La idea que la obsesiona vuelve a aparecer. “En mi caso yo trato de estar en el escribir constante. A mí me gusta que mis shows no se parezcan y no repito contenidos. Lo que hay en Netflix no lo hice nunca más. Uno puede estar girando con un show pero la contingencia siempre se entromete, la vida personal se entromete. Por mi parte he tratado de ir renovando constantemente”, devela sobre su modus operandi a la hora de crear sus presentaciones.

Siempre me estoy construyendo. No siento haber llegado a ninguna parte todavía, siento que estoy en formación. Me gusta improvisar y sentir lo que está pasando en el momento”, agrega luego.
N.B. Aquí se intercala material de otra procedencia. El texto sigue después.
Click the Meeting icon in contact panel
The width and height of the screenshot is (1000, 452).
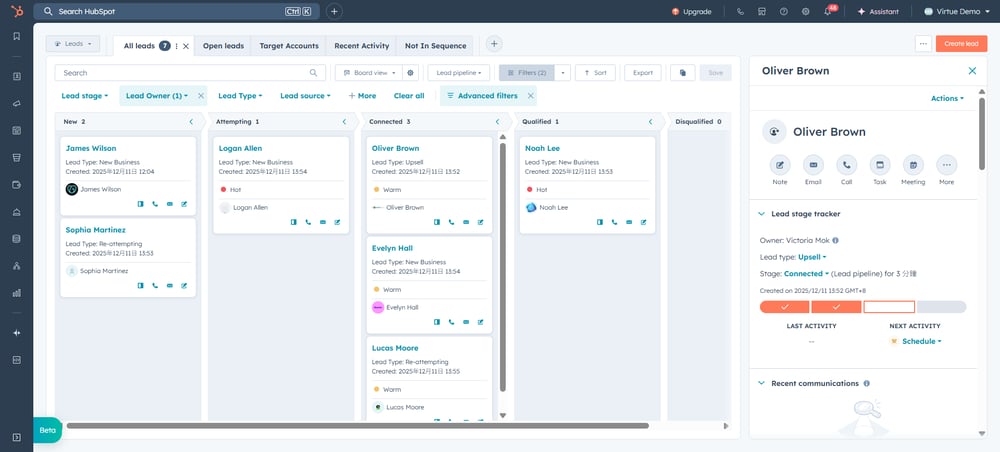click(913, 165)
Vertida sobre temáticas que a ella la convocan o comprometen, como es el caso del feminismo o la desigualdad de género, a esta comediante no le tiembla el pulso a la hora de dejar en claro la postura ideológica desde la cual hace humor. “Al jugar con temas como los valores, que tienen que ver con lo profundo de lo nuestro, me arriesgo pero lo considero súper interesante y además intento no ofender a quienes no están de acuerdo conmigo. A mí me interesa que cuando tú me vayas a ver te diviertas y te lleves algo, pero también puede que no te guste. Siempre hay chistes que son más difíciles en los que me encanta ver cómo se ríe la mitad de la sala. Y la otra mitad no se está riendo. Ese ejercicio del presente me parece exquisito”, concluye la actriz, que pasó por Buenos Aires hace algunos días y prometió regresar.